Gayathri Devi, PhD, Awarded Department of Defense Breakthrough Award to Study Breast Cancer Metastasis

Gayathri Devi, PhD, Associate Professor of Surgery and Pathology, and Member of the Women’s Cancer Program at the Duke Cancer Institute, has received a Breakthrough Award from the Department of Defense Breast Cancer Research Program (CDMP-BCRP) in the amount of $1,192,441. Level 2 Breakthrough Awards fund projects that are already supported by preliminary data with the potential to make significant advancements in clinical translation. Dr. Devi’s project, “Characterization of the tumor immunobiological factors that promote lymphovascular invasion and dissemination in locally advanced breast cancer,” is one of six in this category to receive funding.

Dr. Devi’s research focuses on elucidating the signaling pathways that regulate the ability of cells to adapt and survive during cellular stress. Previous studies in the Devi laboratory have identified the role of an adaptive stress response signature in advanced breast cancer patients dominated by anti-apoptotic signaling and NFkB transcriptional activity, which correlated with clonal outgrowth of cell death–resistant cancer cells and suppressed anti-cancer immune responses.

Dr. Devi has received multiple funding awards from DoD prostate and breast cancer panels and was featured in a CDMRP Era of Hope highlight video for her work in the development of genomic-based strategies to target immune regulatory cells. In a recent article in Oncotarget, in collaboration with Duke Inflammatory Breast Cancer Consortium investigators, Dr. Devi’s team reported the development of a novel high-content, high-throughput assay to study tumor spheroids/emboli and the identification of an alcohol abuse drug for its ability to target NFkB activity and inhibit tumor emboli formation. This DoD Breakthrough Award will allow Dr. Devi to build on these works and uncover tumor immune mechanisms associated with lymphovascular invasion and dissemination in patients with locally advanced breast cancer (LABC) and inflammatory breast cancer (IBC). This integrated strategy of "bedside to bench and back" is expected to identify prognostic, predictive, and therapeutically actionable targets for patients with these aggressive tumors.

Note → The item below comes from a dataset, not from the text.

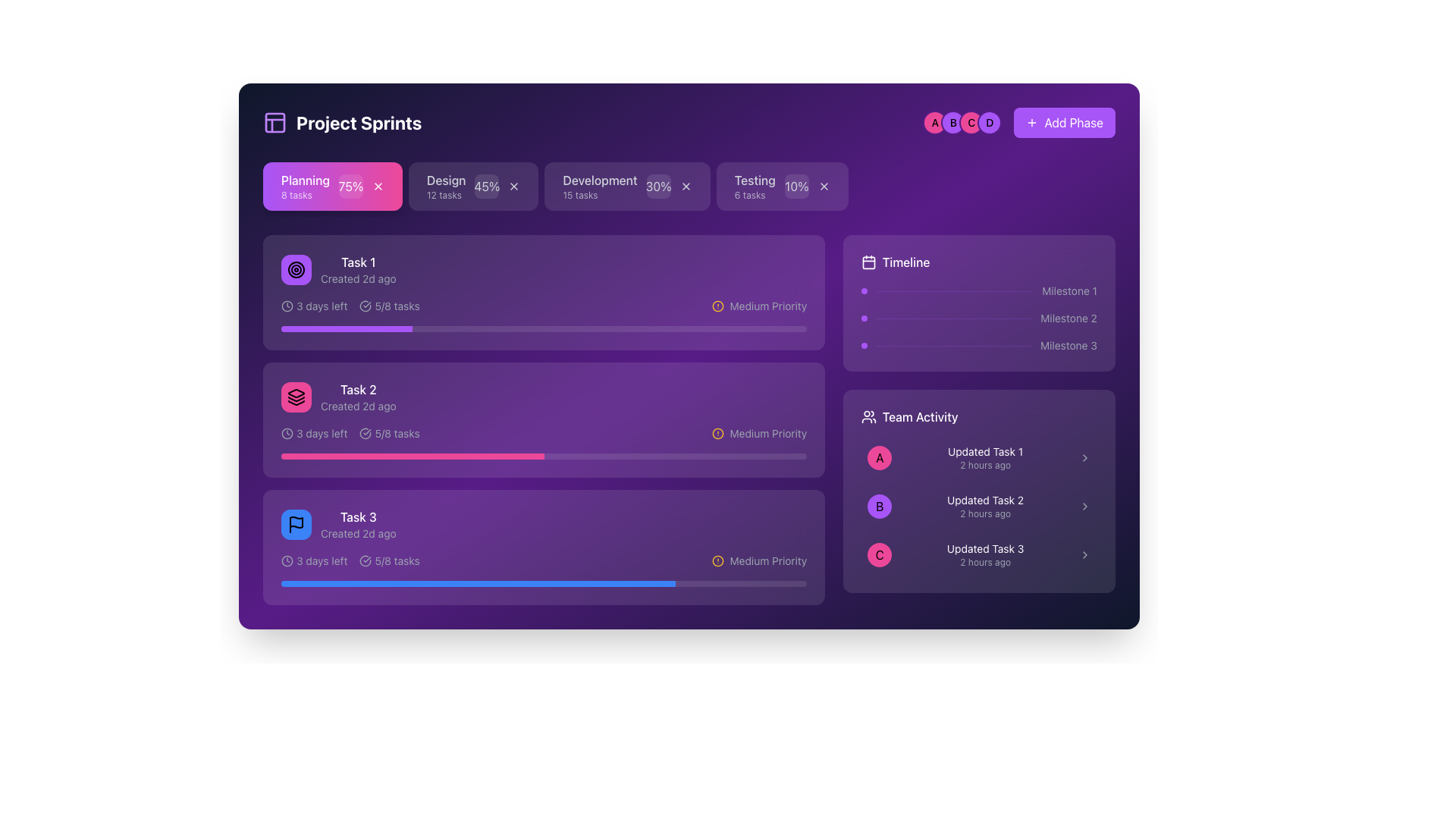 This screenshot has width=1456, height=819. I want to click on the main body of the calendar icon, which is represented by a centrally positioned SVG rectangle near the top-right of the interface beside the 'Timeline' section heading, so click(869, 262).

Dr. Devi’s team will collaborate with clinical colleagues Dr. Shelley Hwang, Chief of Breast Surgery, Division of Advanced Oncologic and Gastrointestinal Surgery, and Dr. Shannon McCall, Department of Pathology, for patient biospecimen collection and with Dr. Michael Morse, Department of Medicine, to develop novel co-culture assays to study tumor immunobiological factors. Other collaborators include Drs. Mark Dewhirst and Greg Palmer as part of the DCI Optical Molecular Imaging and Analysis Core and Dr. Kent Weinhold, Chief of Surgical Sciences, at the Duke Immune Profiling Core. Additionally, Ms. Patricia Spears at the Alliance for Clinical Trials in Oncology will collaborate on patient advocacy and outreach.

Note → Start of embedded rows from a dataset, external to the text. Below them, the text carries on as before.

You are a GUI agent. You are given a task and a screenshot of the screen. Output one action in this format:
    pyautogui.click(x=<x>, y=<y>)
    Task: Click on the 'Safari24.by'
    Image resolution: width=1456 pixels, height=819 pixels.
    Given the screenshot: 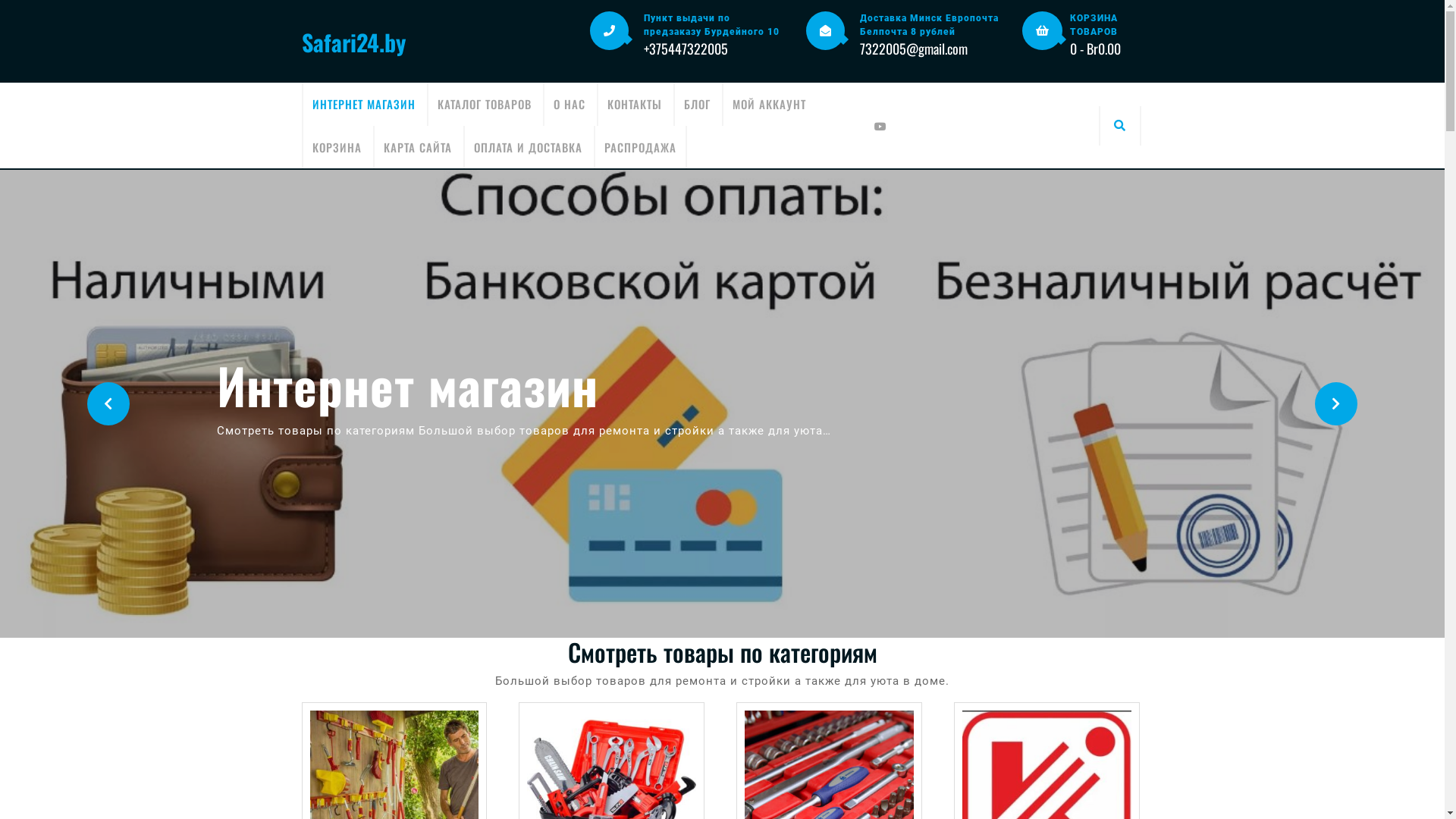 What is the action you would take?
    pyautogui.click(x=353, y=40)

In addition, Dr. Devi serves as an Associate Director for Research Education and leads the Duke MERITS education initiative in the Department of Surgery. This highly translational project along with ongoing funded efforts in Devi’s lab in cancer health disparity (NCI-P20 Cancer Disparities Translational Research Partnership) and in development of bioengineered lymphovascular models (Department of Surgery Gardner Award) will allow for a multidisciplinary research training environment for undergraduate, graduate and medical students, postdoctoral fellows, and physician scientists.